China blues: Voyage au pays de l'harmonie précaire
Ensemble, Charles Reeve et Hsi Hsuan-Wou ont écrit un récit de voyage sur le capitalisme à la chinoise, Bureaucratie, bagnes et business (L’insomniaque, 1997). China blues est la suite de ce voyage, dix ans après.
On y rencontre, successivement, la chauffeuse de bus qui occupe tous ses loisirs à bavarder sur la Toile ; l’ouvrier au chômage qui organise la résistance à la destruction de son immeuble où doit être érigé le futur siège de la télévision centrale ; la militante de Green Peace Chine, parfaite représentante d’une des ONGOG (Organisation non gouvernementale organisée par le gouvernement !) qui pullulent aujourd’hui en Chine ; le loueur de vélos qui attend les bulldozers dans un des plus anciens quartiers de Pékin peu à peu détruit par le grand chantier des futurs Jeux olympiques ; le petit marchand de melons à la sauvette qui est au courant des révoltes dans les banlieues françaises et qui dénonce l’incurie des chefs du Parti ; l’ancien chanteur de rock de Hong Kong qui réalise des courts métrages pour défendre les droits des paysans ; l’ancien prisonnier qui explique que les camps de travail restent un outil indispensable au maintien de l’ordre social ; le SDF chinois de Paris qui raconte ses tribulations depuis qu’ils s’est fait escroquer par un passeur membre d’une des mafias chinoises ; le jeune producteur de cinéma branché qui croit à la nécessité du maintien d’un État fort, etc.
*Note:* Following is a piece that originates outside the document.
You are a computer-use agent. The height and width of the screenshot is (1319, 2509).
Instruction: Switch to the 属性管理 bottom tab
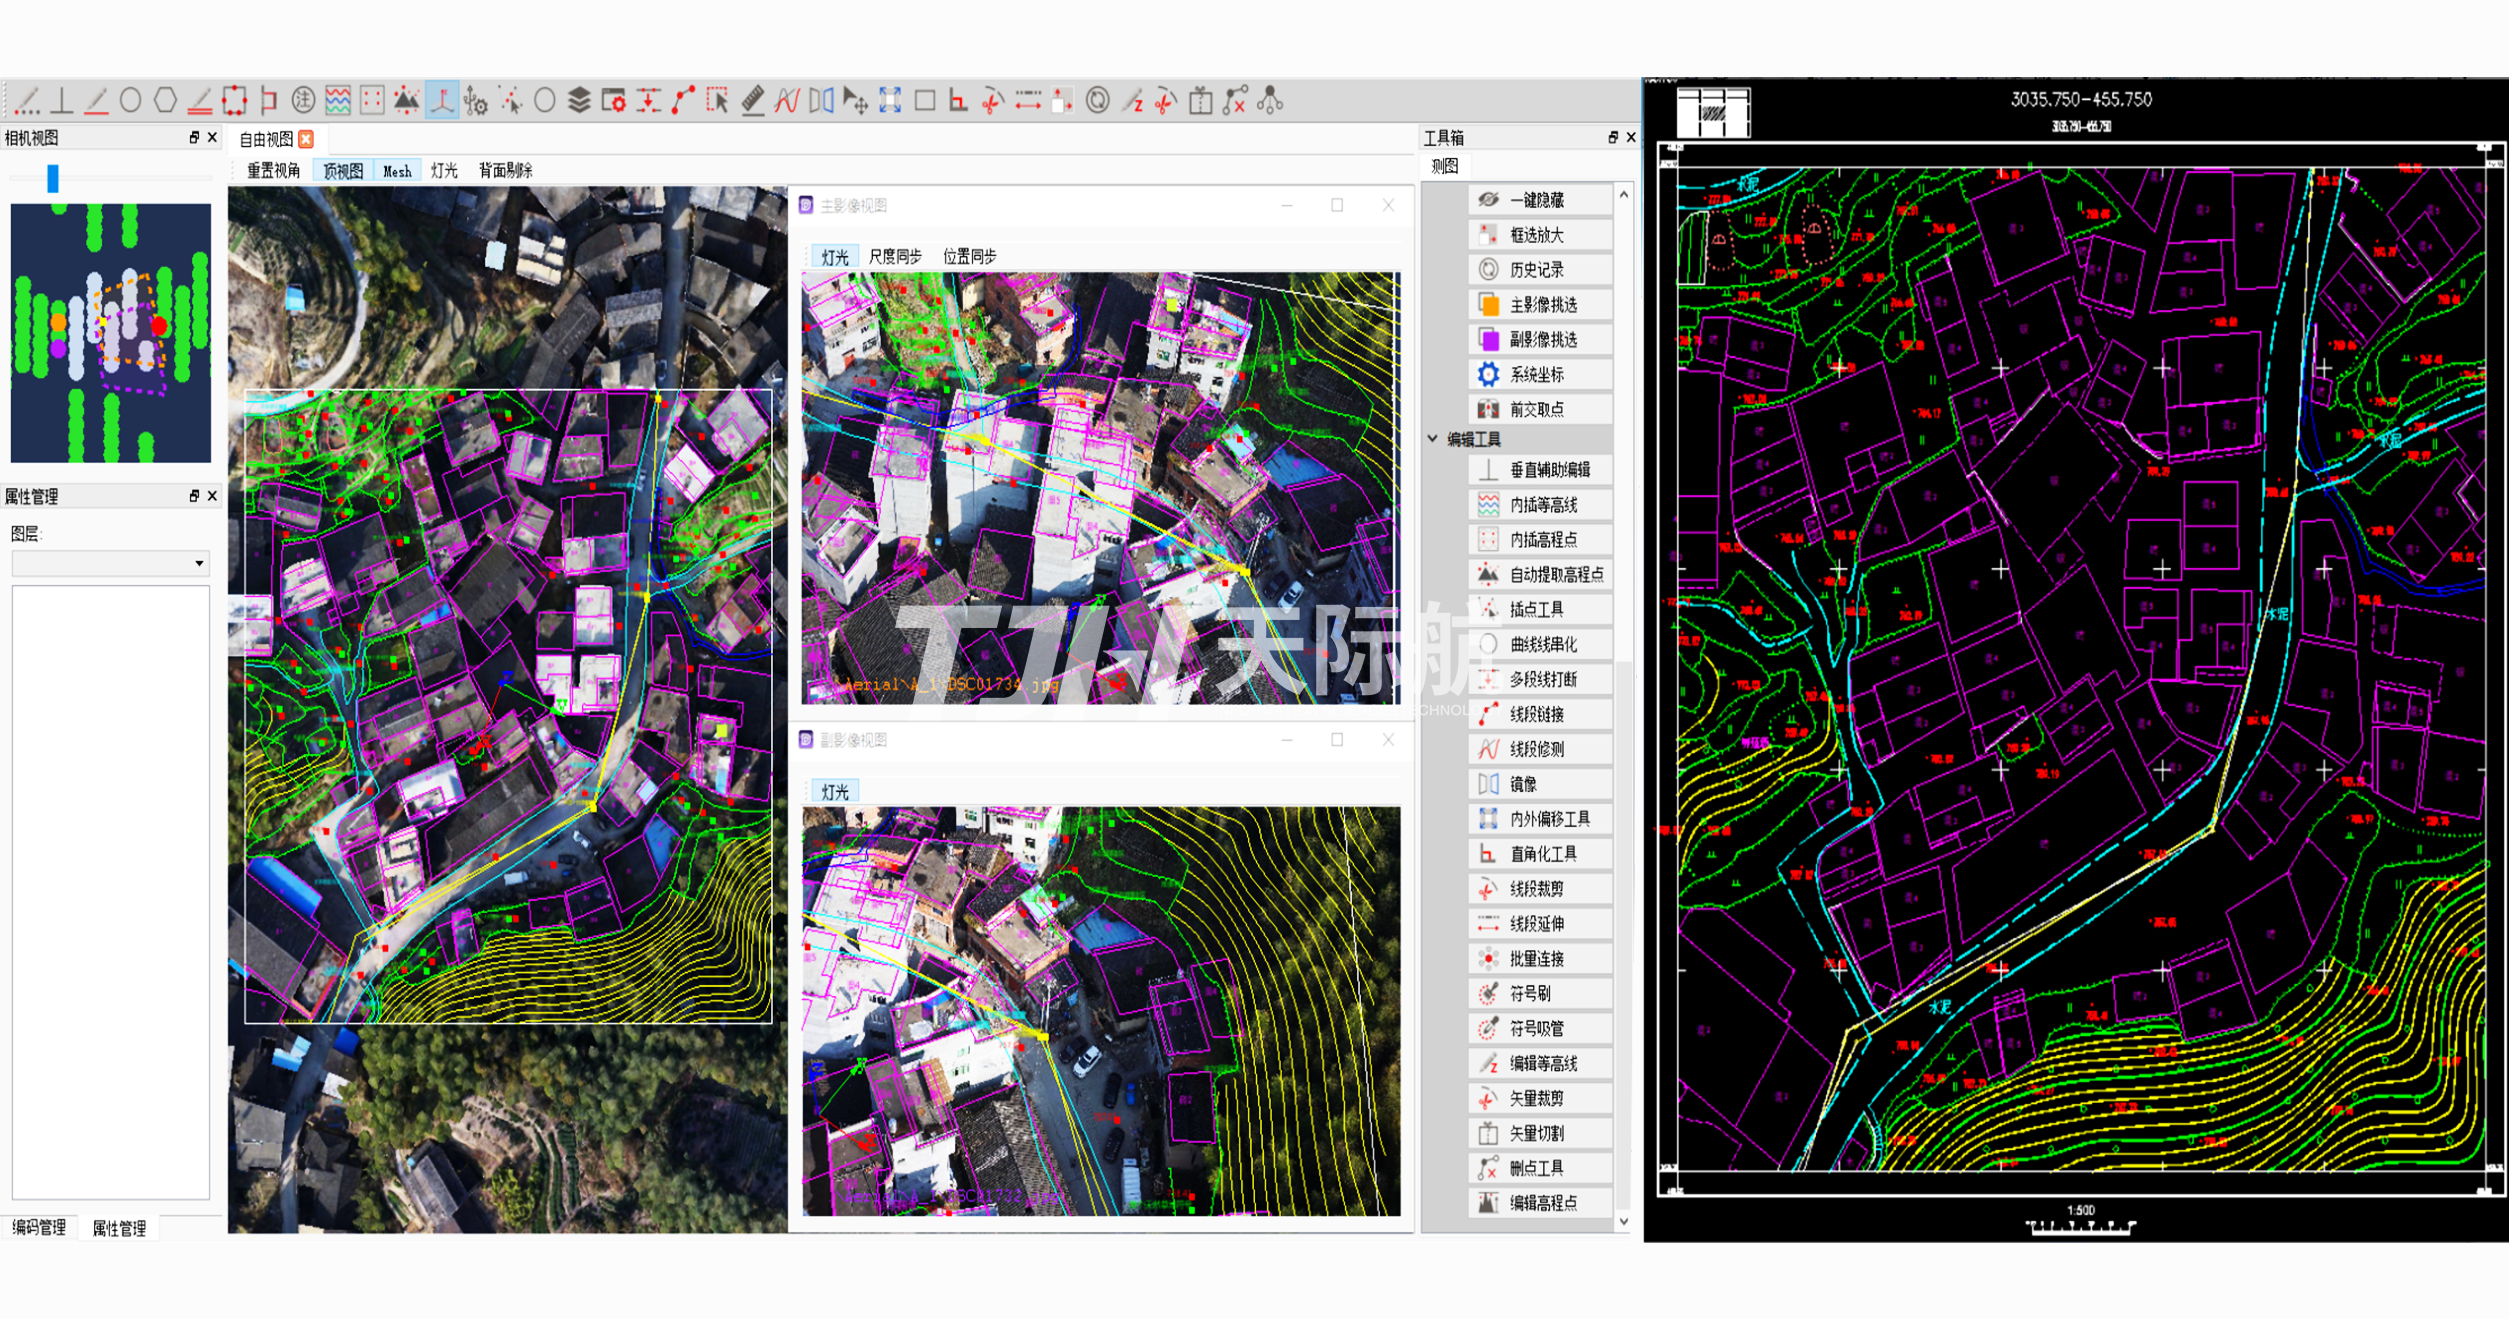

En tout, une trentaine de dialogues, accompagnés de nombreux documents originaux, brossent un tableau saisissant de la Chine, atelier du monde, pays de la « croissance » à deux chiffres, de la surexploitation des paysans déracinés, immigrés de l’intérieur, et de la répression brutale du moindre mouvement de protestation.